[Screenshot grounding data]
------------------------------------------------------------------------

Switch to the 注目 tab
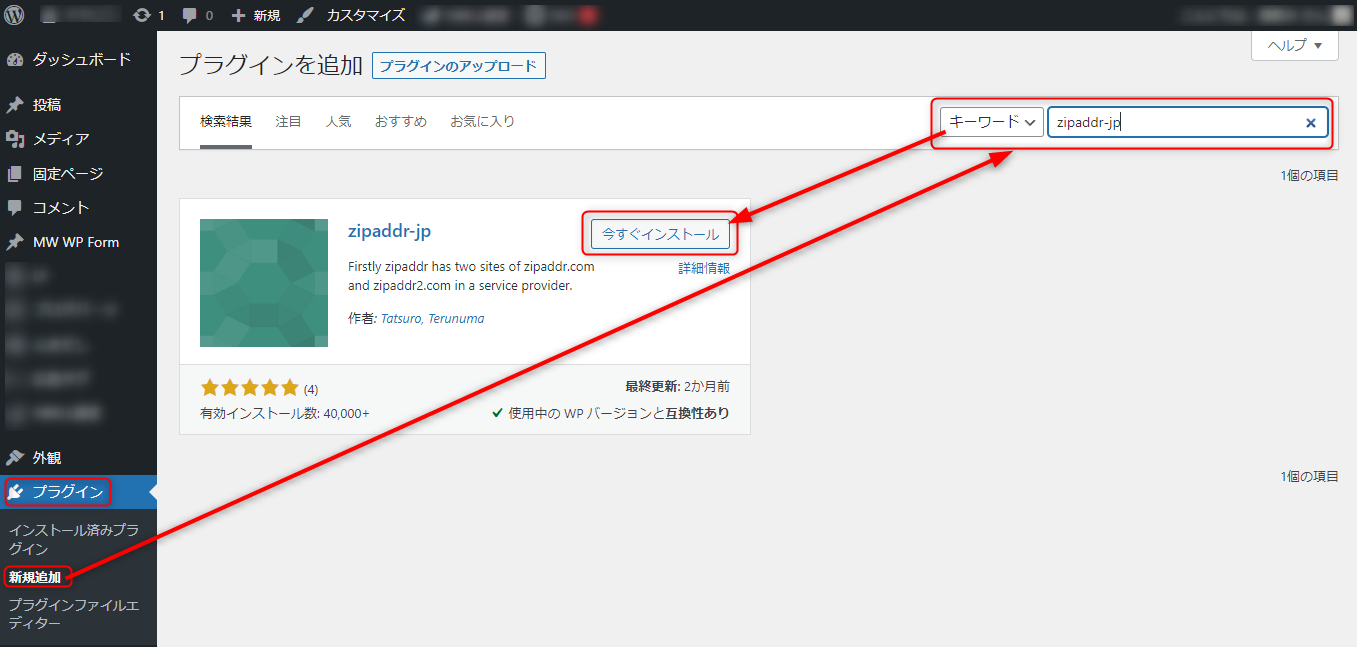Viewport: 1357px width, 647px height. tap(288, 120)
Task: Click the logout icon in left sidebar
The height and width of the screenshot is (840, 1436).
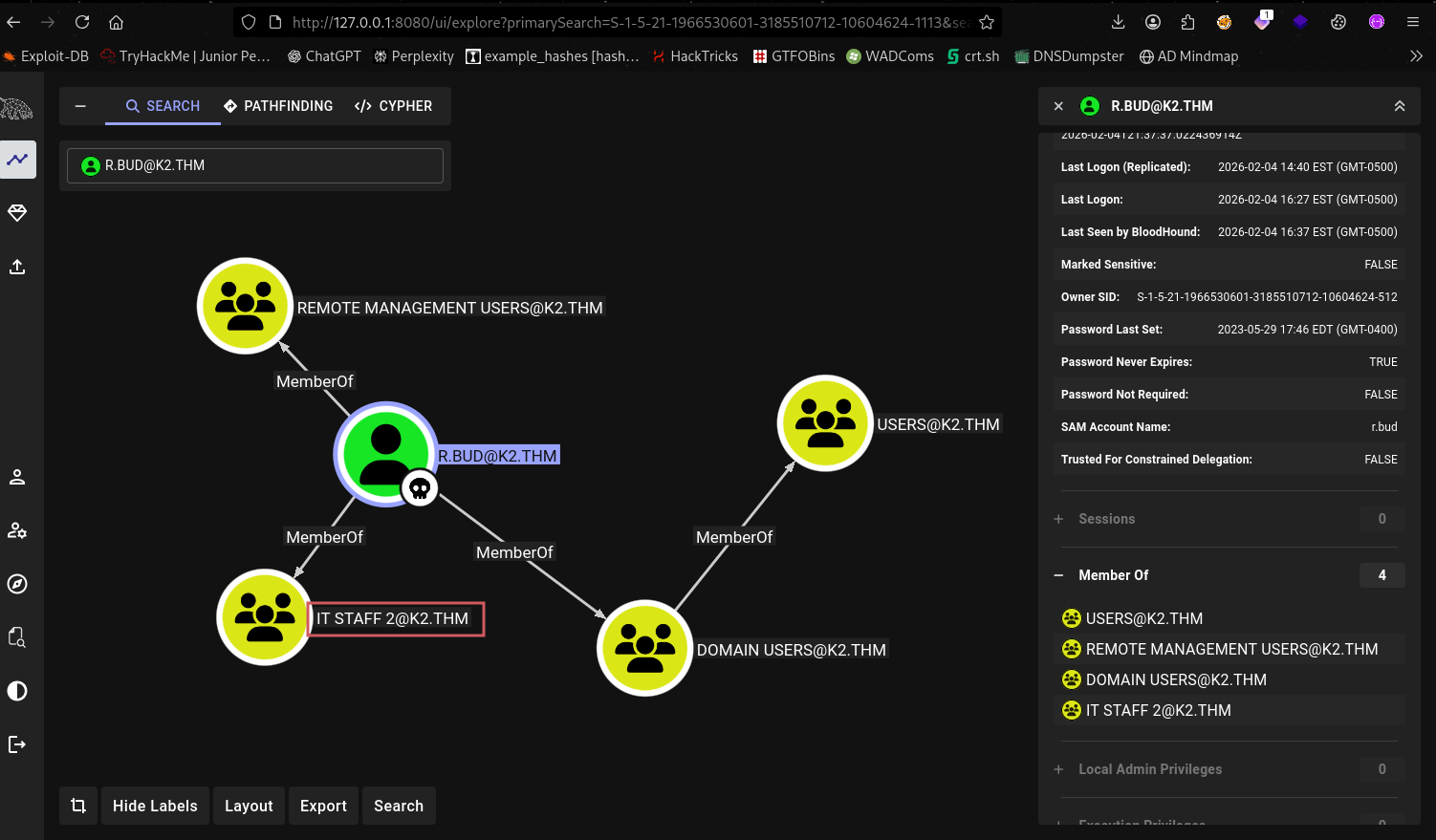Action: click(x=17, y=744)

------------------------------------------------------------------------

:: Brief ::
Restate the entries above word for word, minus the pictures.

:: Solution to this problem ::
Switch to the 注目 tab
Viewport: 1357px width, 647px height. tap(288, 120)
Task: Click the logout icon in left sidebar
The height and width of the screenshot is (840, 1436).
Action: click(x=17, y=744)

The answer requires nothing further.